Following the lecture are several pages of correspondence between Chesterton and G.G. Coulton, a professor of medieval history, which were originally published as letters to the editor in the Cambridge Review. There are some scholars who speculate that it was Coulton who incurred Belloc’s wrath as the “don who dared attack my Chesterton.” But Coulton’s correspondence here is quite gentlemanly. He does not attack Chesterton. However, he does something that to Chesterton is much worse: he is a medievalist who sneers at medievalism.
Though Chesterton makes it clear in his lecture that he has no intention of going into it in any detail about his general points, Coulton immediately dives deeply into details. He claims that Chesterton is wrong because the medieval and Puritan attitudes toward dancing are quite the same, and he quotes several Catholic writers, medieval and older who condemn dancing.
Chesterton responds by trying to point again to the main point: the increasing narrowness of those who break away from the older religious traditions. He admits that Coulton knows more medieval history, but “the obscure things, the details and disputed points, the great scholar can always see and note better than we can. It is the obvious things that he cannot see… It is the truth in the traditional picture of the absent-minded professor, who remains gazing at a fossil or a Roman coin and fails to observe external objects, such as a house on fire, a revolution, an escaped elephant putting its head through the skylight.” It is the privilege, he says, to point out the elephant that the professor is not noticing.

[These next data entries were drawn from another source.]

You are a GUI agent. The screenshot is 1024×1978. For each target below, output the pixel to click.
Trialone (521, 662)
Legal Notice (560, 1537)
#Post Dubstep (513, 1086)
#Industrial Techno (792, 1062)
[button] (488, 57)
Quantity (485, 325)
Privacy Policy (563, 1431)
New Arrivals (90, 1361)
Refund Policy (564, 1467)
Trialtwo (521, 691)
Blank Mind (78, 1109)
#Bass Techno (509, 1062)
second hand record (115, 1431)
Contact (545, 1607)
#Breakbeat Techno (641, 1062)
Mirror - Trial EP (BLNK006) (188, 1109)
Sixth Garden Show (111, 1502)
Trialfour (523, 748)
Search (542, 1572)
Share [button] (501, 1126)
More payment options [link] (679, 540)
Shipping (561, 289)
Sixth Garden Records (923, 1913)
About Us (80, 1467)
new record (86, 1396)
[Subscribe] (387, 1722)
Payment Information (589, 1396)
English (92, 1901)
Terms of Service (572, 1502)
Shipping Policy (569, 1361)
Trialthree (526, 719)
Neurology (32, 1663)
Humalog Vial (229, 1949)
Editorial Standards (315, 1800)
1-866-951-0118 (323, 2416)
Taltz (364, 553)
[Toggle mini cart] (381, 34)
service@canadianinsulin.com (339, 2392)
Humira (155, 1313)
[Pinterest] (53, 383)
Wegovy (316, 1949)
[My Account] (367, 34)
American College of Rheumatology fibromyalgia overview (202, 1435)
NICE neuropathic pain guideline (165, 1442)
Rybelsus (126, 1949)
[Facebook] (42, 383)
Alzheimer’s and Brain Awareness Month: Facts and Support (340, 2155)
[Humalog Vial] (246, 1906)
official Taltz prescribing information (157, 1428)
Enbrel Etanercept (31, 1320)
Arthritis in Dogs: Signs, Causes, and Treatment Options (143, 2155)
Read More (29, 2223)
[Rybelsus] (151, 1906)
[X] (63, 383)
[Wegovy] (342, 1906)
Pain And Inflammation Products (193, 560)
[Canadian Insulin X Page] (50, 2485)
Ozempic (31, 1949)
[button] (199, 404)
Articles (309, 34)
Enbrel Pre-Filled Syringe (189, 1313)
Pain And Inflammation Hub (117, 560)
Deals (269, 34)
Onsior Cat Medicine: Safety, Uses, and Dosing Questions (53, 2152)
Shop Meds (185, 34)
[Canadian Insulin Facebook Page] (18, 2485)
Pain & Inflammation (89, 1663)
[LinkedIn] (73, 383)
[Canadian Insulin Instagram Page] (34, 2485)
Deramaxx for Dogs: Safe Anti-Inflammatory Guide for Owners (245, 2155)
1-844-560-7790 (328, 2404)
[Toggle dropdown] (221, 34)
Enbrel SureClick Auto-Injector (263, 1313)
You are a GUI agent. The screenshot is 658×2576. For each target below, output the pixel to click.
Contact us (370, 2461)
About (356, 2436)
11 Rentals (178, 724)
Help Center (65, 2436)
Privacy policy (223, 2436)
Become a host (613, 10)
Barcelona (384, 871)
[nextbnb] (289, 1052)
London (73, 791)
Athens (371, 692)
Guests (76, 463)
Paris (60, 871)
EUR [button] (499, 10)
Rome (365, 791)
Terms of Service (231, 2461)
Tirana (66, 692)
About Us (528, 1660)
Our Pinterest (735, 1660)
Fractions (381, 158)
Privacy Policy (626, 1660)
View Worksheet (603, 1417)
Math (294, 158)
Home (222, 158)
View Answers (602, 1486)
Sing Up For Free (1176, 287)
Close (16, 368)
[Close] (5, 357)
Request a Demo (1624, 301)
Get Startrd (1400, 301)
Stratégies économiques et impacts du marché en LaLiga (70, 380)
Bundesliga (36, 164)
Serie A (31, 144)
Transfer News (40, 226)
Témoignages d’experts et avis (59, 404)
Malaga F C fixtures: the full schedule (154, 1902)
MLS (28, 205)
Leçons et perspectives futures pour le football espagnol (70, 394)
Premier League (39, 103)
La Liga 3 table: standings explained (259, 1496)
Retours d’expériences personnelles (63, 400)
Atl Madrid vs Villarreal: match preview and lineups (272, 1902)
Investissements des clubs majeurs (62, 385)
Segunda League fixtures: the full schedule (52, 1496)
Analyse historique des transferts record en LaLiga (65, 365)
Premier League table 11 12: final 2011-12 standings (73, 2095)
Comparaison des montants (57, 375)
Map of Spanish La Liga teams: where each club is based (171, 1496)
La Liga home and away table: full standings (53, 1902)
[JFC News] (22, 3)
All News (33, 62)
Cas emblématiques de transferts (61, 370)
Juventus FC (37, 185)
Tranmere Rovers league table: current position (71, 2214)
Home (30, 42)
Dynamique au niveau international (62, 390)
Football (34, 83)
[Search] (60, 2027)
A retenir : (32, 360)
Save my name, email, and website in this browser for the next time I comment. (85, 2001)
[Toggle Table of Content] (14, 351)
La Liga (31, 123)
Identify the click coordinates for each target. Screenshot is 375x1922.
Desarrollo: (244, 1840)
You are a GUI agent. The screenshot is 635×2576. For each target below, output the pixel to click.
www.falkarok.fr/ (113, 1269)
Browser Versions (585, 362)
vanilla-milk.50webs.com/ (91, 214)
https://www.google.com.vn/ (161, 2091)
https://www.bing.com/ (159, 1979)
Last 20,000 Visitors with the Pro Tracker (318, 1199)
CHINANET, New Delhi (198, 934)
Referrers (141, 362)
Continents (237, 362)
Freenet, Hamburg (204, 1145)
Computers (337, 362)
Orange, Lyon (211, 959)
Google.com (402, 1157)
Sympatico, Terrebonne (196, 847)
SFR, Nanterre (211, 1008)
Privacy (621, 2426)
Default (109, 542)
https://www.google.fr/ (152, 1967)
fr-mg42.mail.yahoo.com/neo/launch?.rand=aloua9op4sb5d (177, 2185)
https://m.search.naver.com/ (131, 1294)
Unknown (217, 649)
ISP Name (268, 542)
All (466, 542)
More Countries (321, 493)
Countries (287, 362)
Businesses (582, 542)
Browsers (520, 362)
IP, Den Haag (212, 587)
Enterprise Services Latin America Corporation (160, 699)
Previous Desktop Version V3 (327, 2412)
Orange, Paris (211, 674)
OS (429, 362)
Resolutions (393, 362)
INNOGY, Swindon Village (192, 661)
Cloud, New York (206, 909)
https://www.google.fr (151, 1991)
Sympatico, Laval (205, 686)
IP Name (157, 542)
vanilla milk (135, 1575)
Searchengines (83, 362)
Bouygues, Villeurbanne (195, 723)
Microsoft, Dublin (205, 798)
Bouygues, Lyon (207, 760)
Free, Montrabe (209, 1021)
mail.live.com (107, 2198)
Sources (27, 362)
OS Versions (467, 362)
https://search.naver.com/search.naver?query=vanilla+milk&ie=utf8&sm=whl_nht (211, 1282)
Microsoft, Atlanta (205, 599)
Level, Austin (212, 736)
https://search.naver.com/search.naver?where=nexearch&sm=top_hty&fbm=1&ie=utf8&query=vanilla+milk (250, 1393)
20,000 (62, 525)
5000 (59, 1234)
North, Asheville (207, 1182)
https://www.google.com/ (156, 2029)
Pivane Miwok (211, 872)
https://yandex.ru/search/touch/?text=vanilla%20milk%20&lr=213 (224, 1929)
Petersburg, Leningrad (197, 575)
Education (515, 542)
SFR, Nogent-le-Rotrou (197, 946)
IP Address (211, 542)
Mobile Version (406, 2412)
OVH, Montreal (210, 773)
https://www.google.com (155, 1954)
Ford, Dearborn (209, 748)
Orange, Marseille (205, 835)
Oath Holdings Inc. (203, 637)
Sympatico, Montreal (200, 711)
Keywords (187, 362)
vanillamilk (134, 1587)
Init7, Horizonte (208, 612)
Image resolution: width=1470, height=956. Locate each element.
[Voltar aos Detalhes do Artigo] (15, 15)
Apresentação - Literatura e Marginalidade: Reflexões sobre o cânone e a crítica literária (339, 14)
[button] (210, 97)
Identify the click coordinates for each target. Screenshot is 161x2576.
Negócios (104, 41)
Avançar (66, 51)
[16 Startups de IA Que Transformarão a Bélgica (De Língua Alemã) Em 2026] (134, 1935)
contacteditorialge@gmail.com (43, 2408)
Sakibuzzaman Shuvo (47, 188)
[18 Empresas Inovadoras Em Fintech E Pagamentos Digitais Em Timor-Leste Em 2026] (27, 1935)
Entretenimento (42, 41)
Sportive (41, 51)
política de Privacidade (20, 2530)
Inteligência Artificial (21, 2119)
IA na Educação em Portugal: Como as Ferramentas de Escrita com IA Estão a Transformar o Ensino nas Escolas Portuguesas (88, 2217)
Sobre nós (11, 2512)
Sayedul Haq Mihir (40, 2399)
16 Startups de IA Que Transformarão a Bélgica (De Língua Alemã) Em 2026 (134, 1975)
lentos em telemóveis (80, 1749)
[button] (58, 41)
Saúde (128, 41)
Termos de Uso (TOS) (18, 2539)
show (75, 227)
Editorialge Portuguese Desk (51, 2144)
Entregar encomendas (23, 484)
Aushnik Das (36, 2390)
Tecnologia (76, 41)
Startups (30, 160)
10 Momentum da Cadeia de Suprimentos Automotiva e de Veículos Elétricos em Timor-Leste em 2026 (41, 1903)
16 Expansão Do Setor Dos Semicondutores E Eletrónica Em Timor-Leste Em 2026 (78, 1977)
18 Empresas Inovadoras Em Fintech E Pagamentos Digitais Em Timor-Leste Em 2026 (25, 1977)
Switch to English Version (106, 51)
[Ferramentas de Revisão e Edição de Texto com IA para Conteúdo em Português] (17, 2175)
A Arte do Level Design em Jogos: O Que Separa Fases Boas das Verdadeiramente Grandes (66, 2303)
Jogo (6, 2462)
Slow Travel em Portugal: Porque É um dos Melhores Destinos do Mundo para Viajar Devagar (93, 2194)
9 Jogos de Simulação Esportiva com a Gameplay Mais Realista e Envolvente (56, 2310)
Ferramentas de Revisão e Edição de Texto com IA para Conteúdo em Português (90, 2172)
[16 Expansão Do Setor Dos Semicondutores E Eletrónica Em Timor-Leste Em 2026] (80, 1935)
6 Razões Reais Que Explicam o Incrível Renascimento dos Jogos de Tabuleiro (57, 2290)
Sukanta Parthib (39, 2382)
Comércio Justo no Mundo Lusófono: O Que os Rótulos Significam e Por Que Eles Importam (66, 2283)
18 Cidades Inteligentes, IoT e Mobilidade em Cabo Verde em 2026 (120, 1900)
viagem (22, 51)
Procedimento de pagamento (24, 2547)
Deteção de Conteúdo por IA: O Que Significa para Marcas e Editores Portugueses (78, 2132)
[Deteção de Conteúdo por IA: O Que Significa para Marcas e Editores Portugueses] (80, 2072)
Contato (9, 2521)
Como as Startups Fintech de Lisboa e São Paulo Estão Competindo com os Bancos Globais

Then another writer named John Lopes jumps into the correspondence, quoting a passage from St. Thomas Aquinas about dancing that completely supports Chesterton’s argument. Coulton’s response is to dismiss Aquinas as a minor writer! If the facts are inconvenient, they must be disposed of.
Chesterton, who by now has already won the debate, then tries to explain to Coulton the difference between medieval asceticism and the Puritanism which followed it, the difference between a sin and an occasion to sin, and the difference between denunciation and damnation. It all comes down to the problem that Coulton does not understand Catholicism, and “there are inconveniences in writing the most learned book about five centuries of religion without knowing what the religion was.” This was Chesterton’s first published debate after his conversion, and he expresses a bit of the frustration of an insider who cannot find any way to connect with the outsider.
There are a few more wasted shots back and forth as Coulton continues completely to miss Chesterton’s main point, as so many intellectuals tend to do with Chesterton because they get obsessed with details.
Eleven years later, Chesterton and Coulton began another written debate regarding the Catholic faith, and their exchanges were scheduled to become another book. The debate, however, was interrupted by Chesterton’s death. I imagine that the two men have since resolved their differences perfectly.